51. The Ultimate Sylow Theorem Guide for Algebra Quals
(Epistemic status: Something I wish I'd had when I was a tiny undergraduate and then a yearling graduate creature, so I'm doing it for them now. I've been in the trenches, my soul's made partially of math at this point, and I helped PR - who this is partially dedicated to - do an algebra pset this week about using the Sylow theorems. Nevertheless it's been a while and I was never a dedicated algebraist; in particular, some of the "secret tech" arguments at the end have a very geometric-group-theorist flavor. If I got anything wrong I want to know. This will be useless to you unless you know a decent amount of abstract algebra already.)
A major kind of problem that shows up often for abstract algebra qualifying exams is called a "Sylow problem". They're generally of the form "Show that if \(|G| = 69\), it contains a normal subgroup" or "Classify all groups of order \(G = 42\)", and they rely on the Sylow theorems. This isn't about those theorems, though, which I won't state explicitly and will assume you already know them or can look them up. This is about my recommended workflow for straightforwardly solving a problem of the genre.
Sylow problems generally ask you to prove that some kind of group always contains a normal subgroup. A Sylow problem will always contain a number, and its numerological considerations will dictate how you approach the problem. Sometimes it won't actually be a number like 132 but rather an expression like \(p^2 q\); the same approach applies, but with more generality. In any event, you need to start by factoring the number. If it's even, your life will likely be way harder than if it's odd, but that's not always true.

--------------------------------

* [To-do list]
1. From the Sylow problem guide, return the text between "Sylow problems generally" and "not always true.", inclusive, word for word.
2. In the Sylow problem guide, what must you start by doing?

--------------------------------

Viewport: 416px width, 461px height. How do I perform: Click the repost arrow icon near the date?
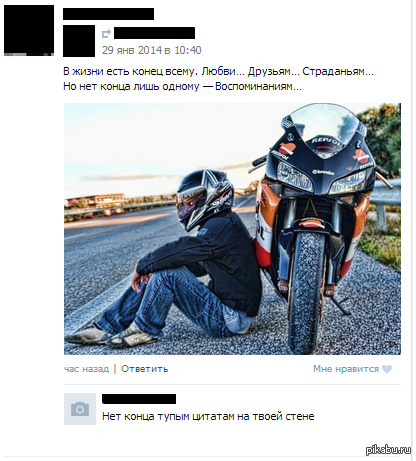coord(106,34)
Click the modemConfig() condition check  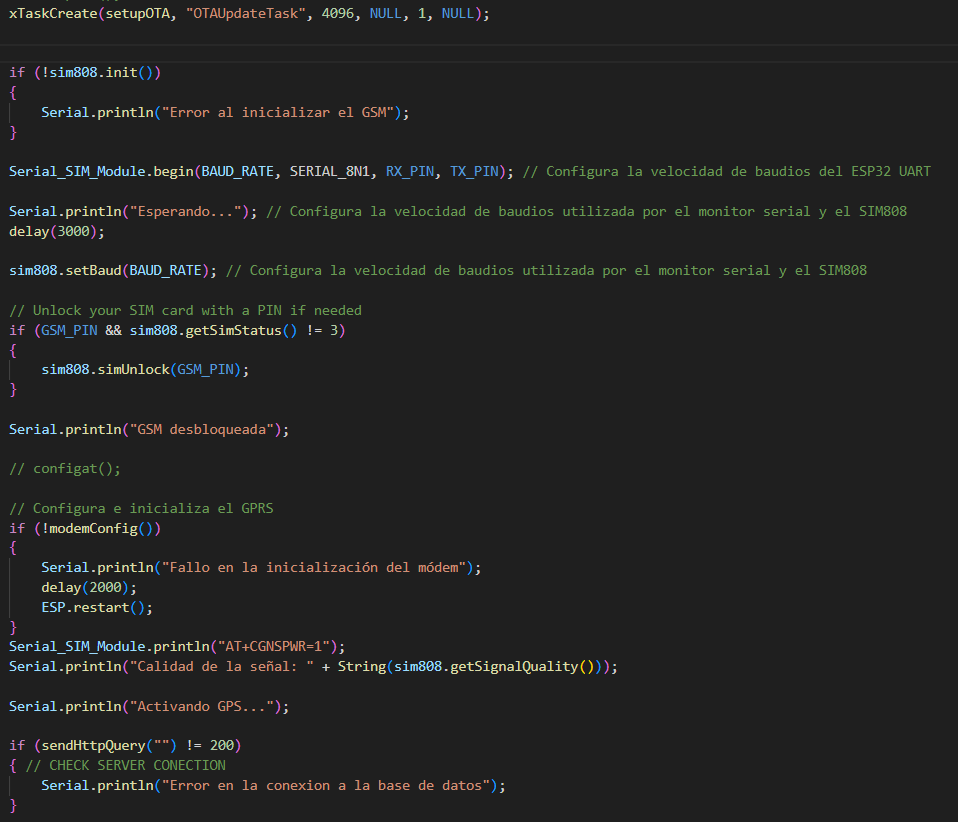pyautogui.click(x=100, y=528)
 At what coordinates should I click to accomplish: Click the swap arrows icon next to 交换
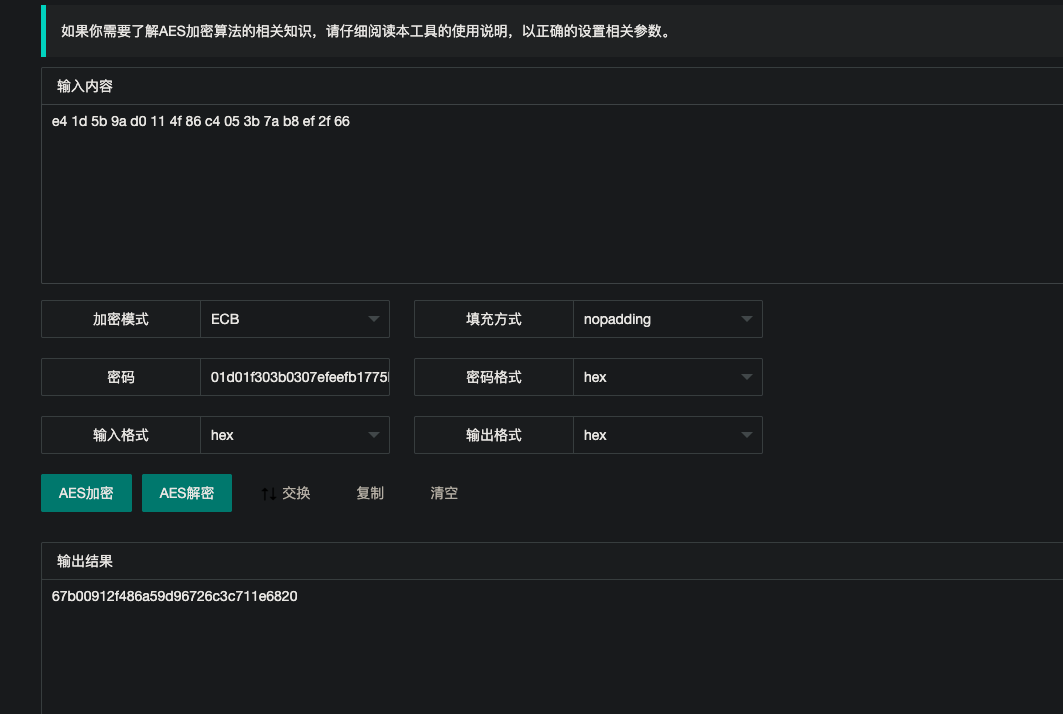268,494
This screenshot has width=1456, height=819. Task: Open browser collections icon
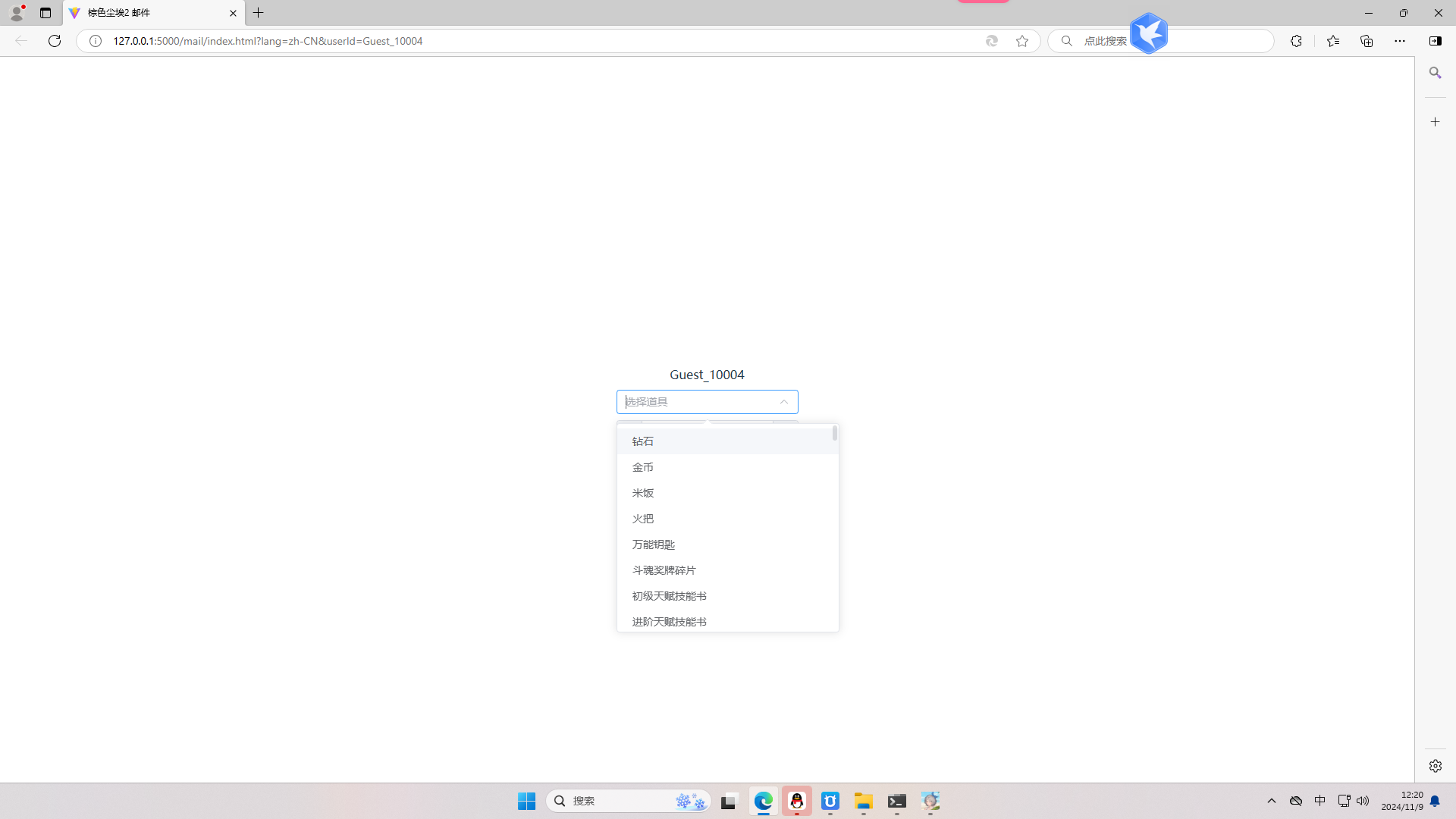1367,41

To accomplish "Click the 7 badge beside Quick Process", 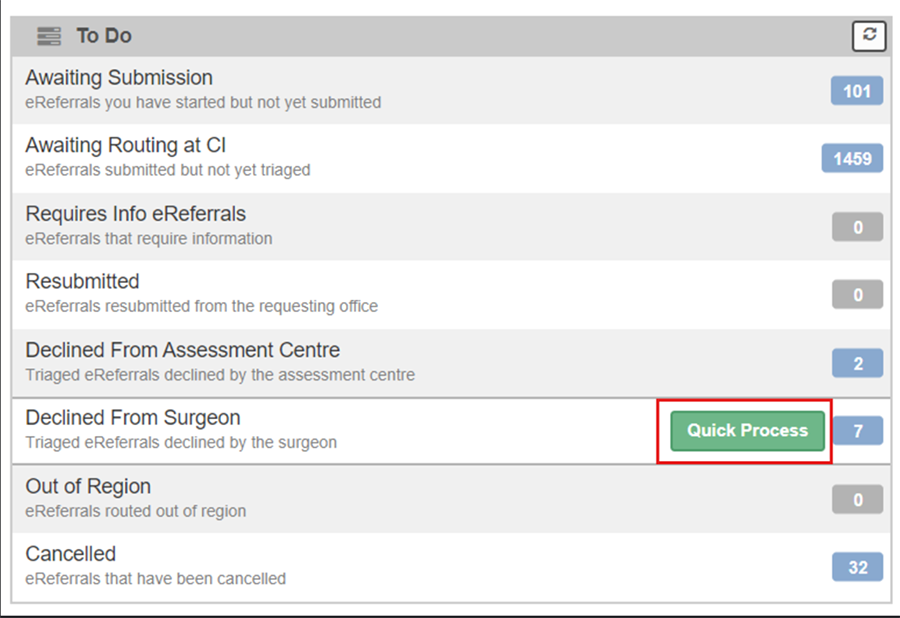I will [x=857, y=430].
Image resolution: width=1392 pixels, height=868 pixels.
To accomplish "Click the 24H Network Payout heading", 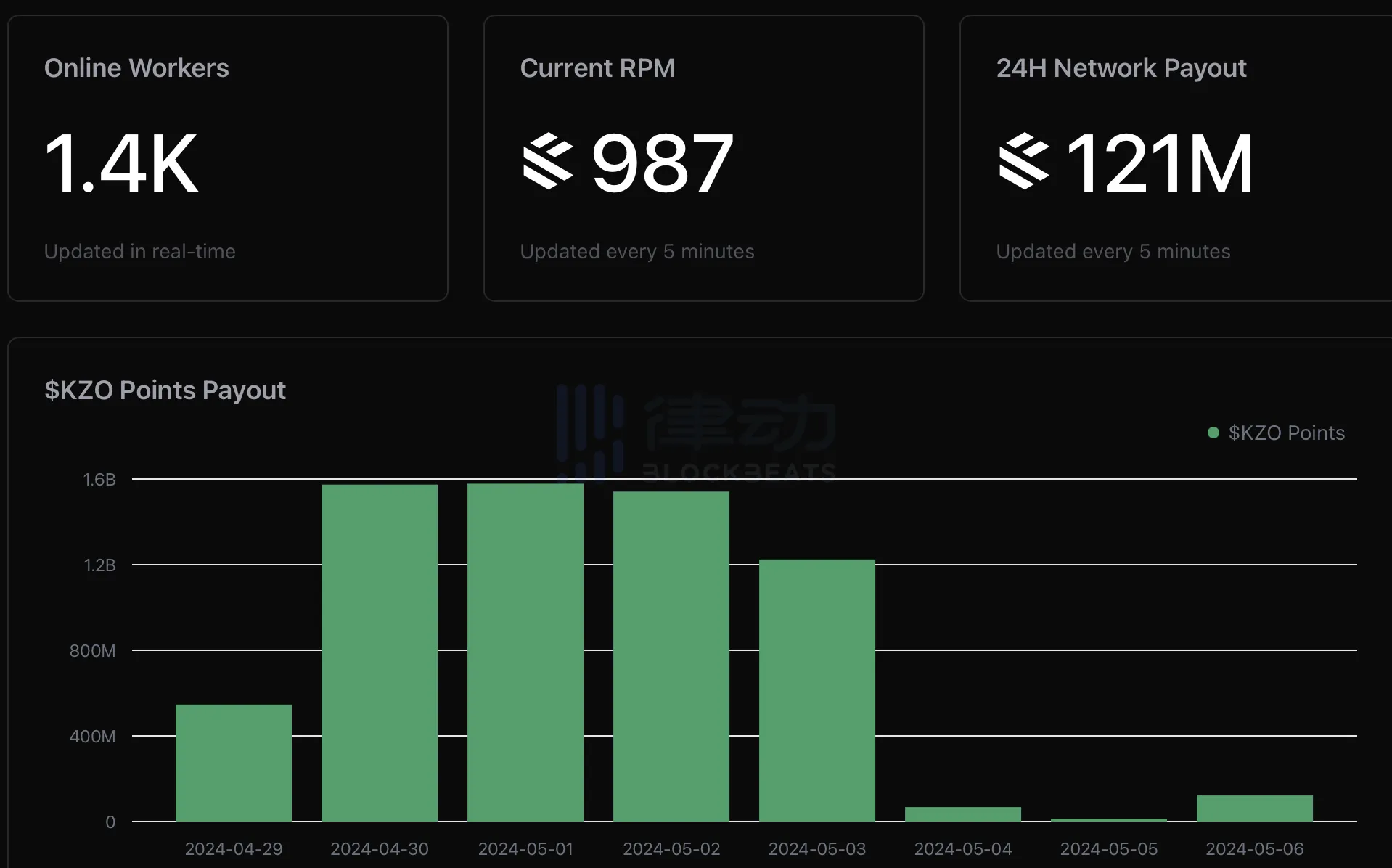I will [1121, 68].
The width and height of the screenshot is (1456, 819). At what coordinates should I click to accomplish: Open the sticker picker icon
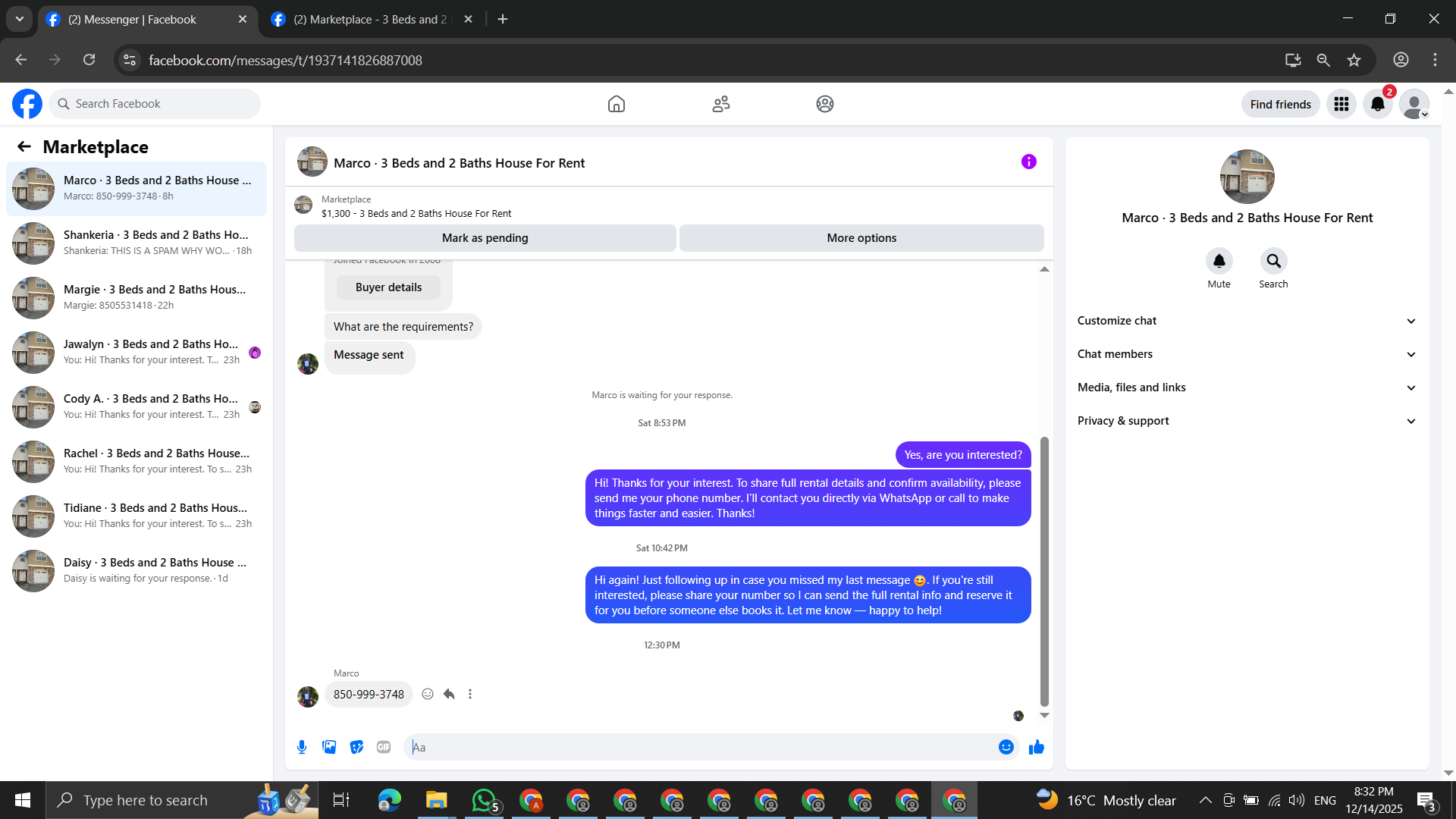356,747
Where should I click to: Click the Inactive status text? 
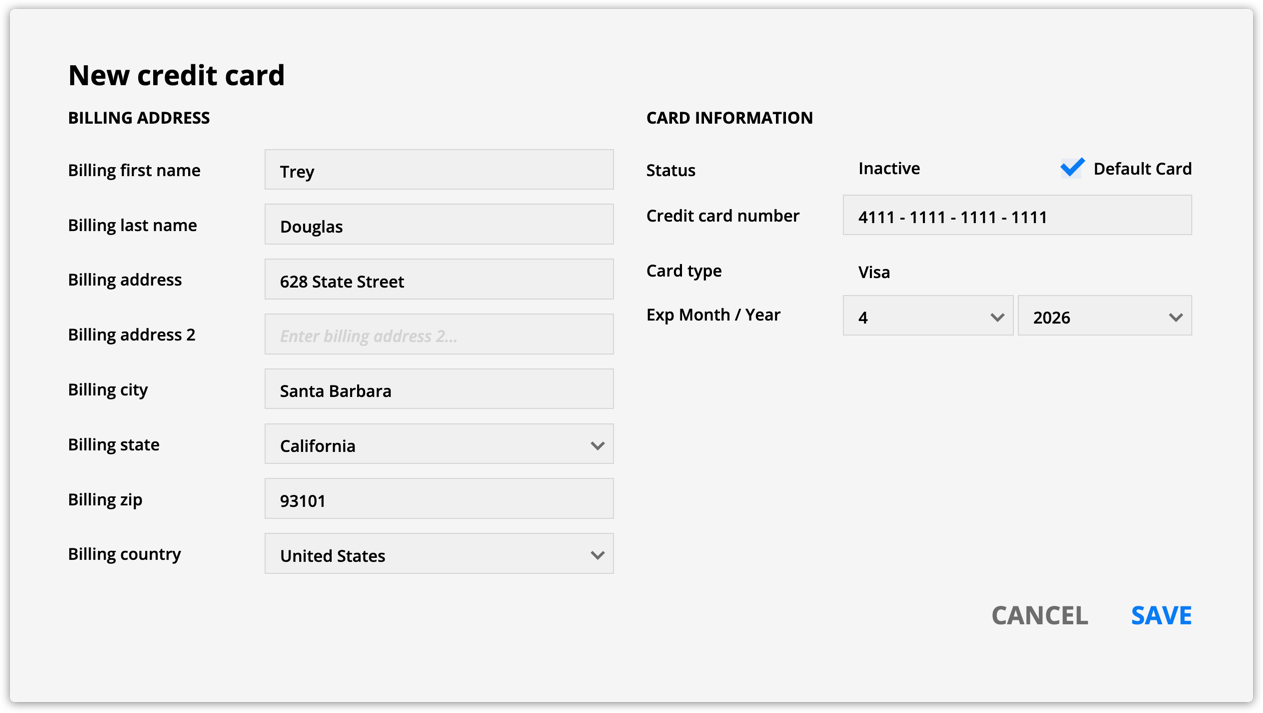tap(889, 169)
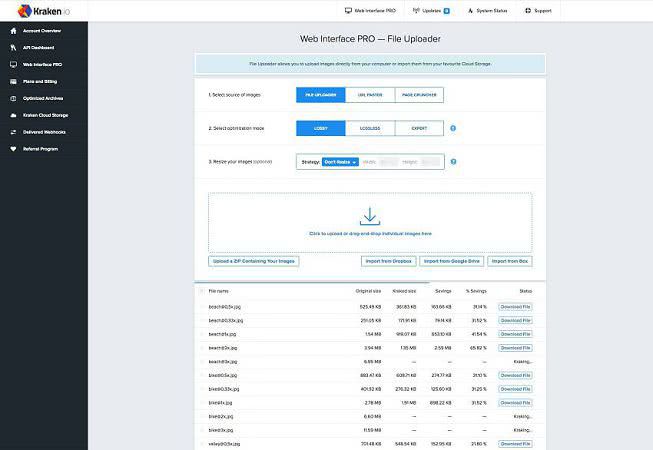Click the Optimized Archives sidebar icon
The image size is (653, 450).
pos(13,98)
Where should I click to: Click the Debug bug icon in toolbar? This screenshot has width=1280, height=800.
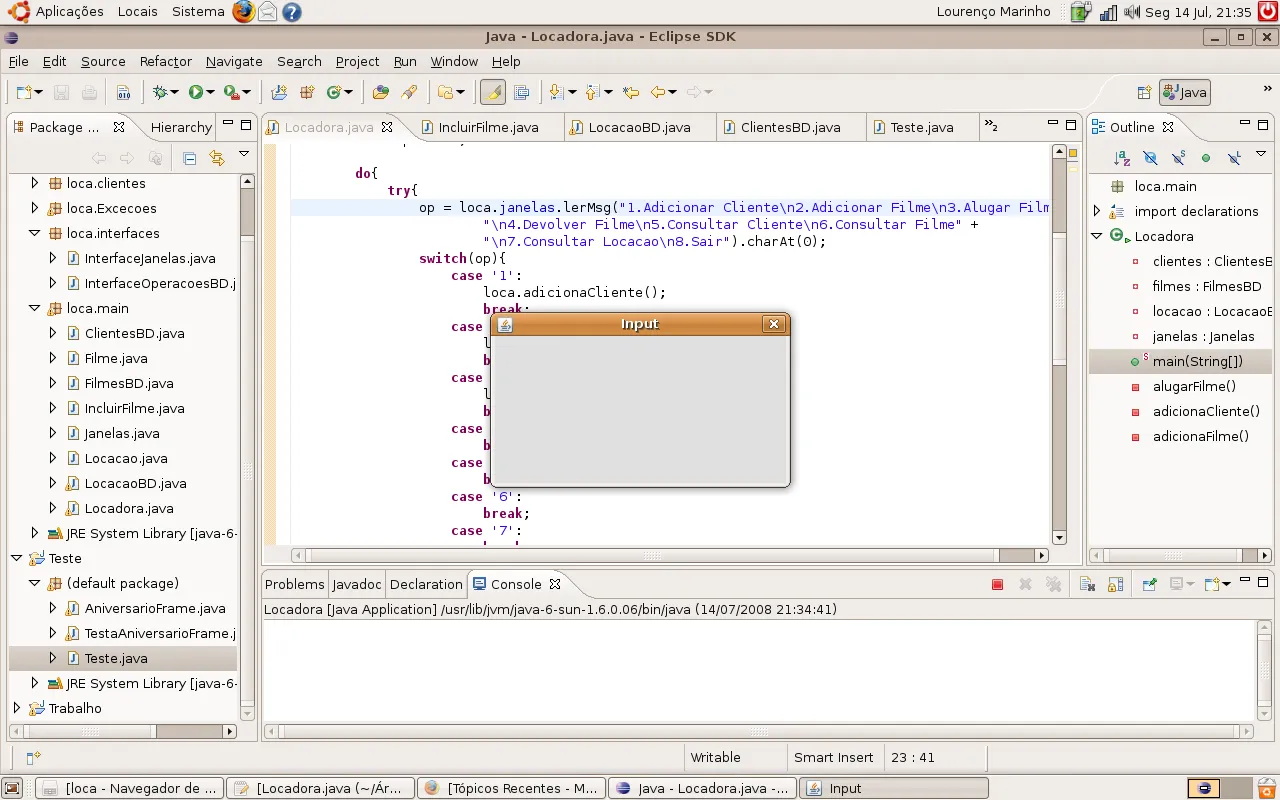point(159,92)
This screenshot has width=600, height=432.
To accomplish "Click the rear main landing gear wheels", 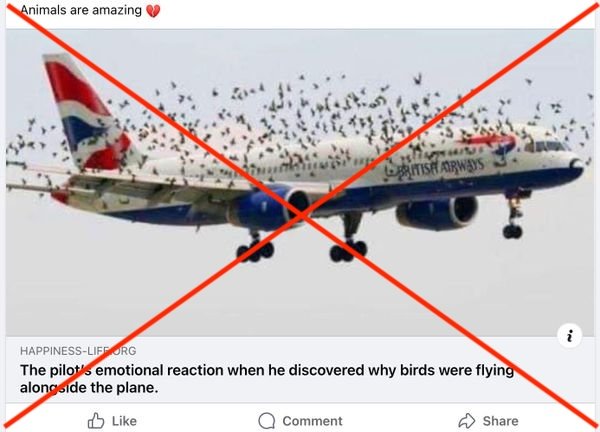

--------------------------------

* [Full answers]
1.
Sylow problems generally ask you to prove that some kind of group always contains a normal subgroup. A Sylow problem will always contain a number, and its numerological considerations will dictate how you approach the problem. Sometimes it won't actually be a number like 132 but rather an expression like \(p^2 q\); the same approach applies, but with more generality. In any event, you need to start by factoring the number. If it's even, your life will likely be way harder than if it's odd, but that's not always true.

2. Factoring the number.